**Requirement**
Repeat the entries word for word, starting at the line that contains "Click the 4:40 marker on right timeline" and ending at the line that contains "coord(510,57)". Leave out the pictures.

**Provided material**
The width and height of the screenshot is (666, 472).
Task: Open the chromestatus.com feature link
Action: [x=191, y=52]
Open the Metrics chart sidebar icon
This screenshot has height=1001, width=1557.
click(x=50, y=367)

==

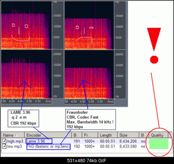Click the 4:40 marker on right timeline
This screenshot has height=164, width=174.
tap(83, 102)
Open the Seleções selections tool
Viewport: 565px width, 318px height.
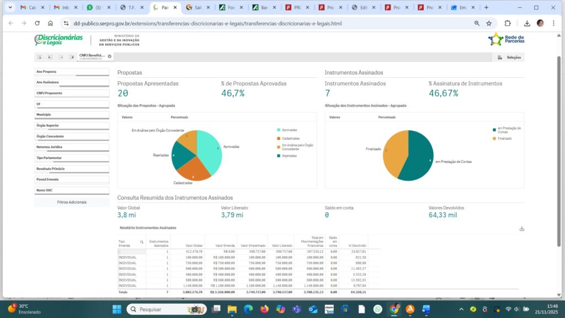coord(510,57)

**Exercise result**
Click the 4:40 marker on right timeline
This screenshot has height=164, width=174.
tap(83, 102)
Open the Seleções selections tool
Viewport: 565px width, 318px height.
coord(510,57)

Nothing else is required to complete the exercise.